Patterns of truancy start as early as first grade, and chronic truancy in second and third grade increases the likelihood of dropping out by 15 percent, according to a Duke University study.

Reason for truancy

Lisa Gordon Stella, Truancy Court director, said absences she sees are often due to parents not understanding attendance policies, students and parents with mental health challenges, discouraged students struggling in school and single parents working late hours.

“I’ve seen a mother that worked an overnight shift and her daughter would stay with a relative in another part of Durham. When she picks her daughter up in the morning, if she is late because of her job, her child might get to school late or may not get to school at all,” Stella said. “Parents who are struggling to make ends meet face a lot of challenges and their children are facing challenges too.”

Grace Marsh, a truancy court judge at Githens Middle School, said some girls end up caring for younger siblings while their parents work. She also sees situations like Centry’s where parents must go into work before their child’s bus arrives.

“When kids get behind because of absences or truancy then we’re talking about looking at these kids for being statistics of dropping out of school,” Marsh said.

Students are able to drop out of school at 16 but must wait until they are 18 to re-enroll by themselves, Marsh said. Some students who realize they made a mistake lose more than a year of learning.

That was the case for Centry, who dropped out at 16, after he was suspended for 60 days for bringing a weapon to school. Centry says he was framed by a boy he thought was a friend. He enrolled in Achievement Academy, a nonprofit that helps high school dropouts get their GED.

“I always wanted to make something of myself,” Centry said. “And I couldn’t just wait.”

His schools would call his mother to report her son’s absenteeism. But, because of her work schedule – she takes care of his grandmother, aunt and her daughter – there was little she could do but tell him to do better.

“It’s a struggle because basically my mom is the only one in the house to pay the rent,” Centry said.

One truancy officer

The Durham Public Schools has one truancy officer for its 45 schools.

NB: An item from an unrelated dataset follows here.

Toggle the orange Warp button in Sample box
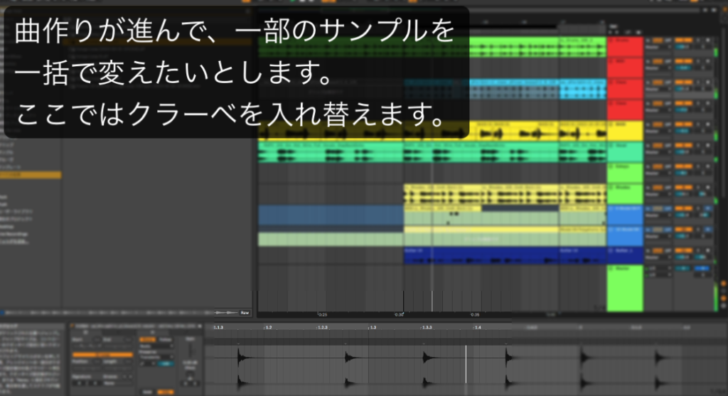 147,340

Truancy officer Theresa Kelly attends truancy courts, visits schools, homes, reaches out to parents and students and brings students who have skipped back to school.

As she walked down the halls of the School for Creative Studies, she stopped to talk to some sixth and eighth graders changing classes. She introduced herself and asked them how they were doing in school.

“I do it for the children,” she said. “A lot of theses kids are crying out for love. They are crying out for attention because they aren’t getting it at home.”

Capt. Raheem Aleem of the Durham County Sheriff’s Office said nothing will change until parents take responsibility for truant children. He and Kelly said some are just not involved in their child’s lives.

“You can put a law enforcement officer on every corner,” Aleem said.

School board Chairwoman Heidi Carter, however, has recommended the board and superintendent talk about adding truancy officers.

“I think it is something we should discuss as a community: would it be a beneficial use of money to hire additional truancy officers?” she said. “It just seems that one is not enough.”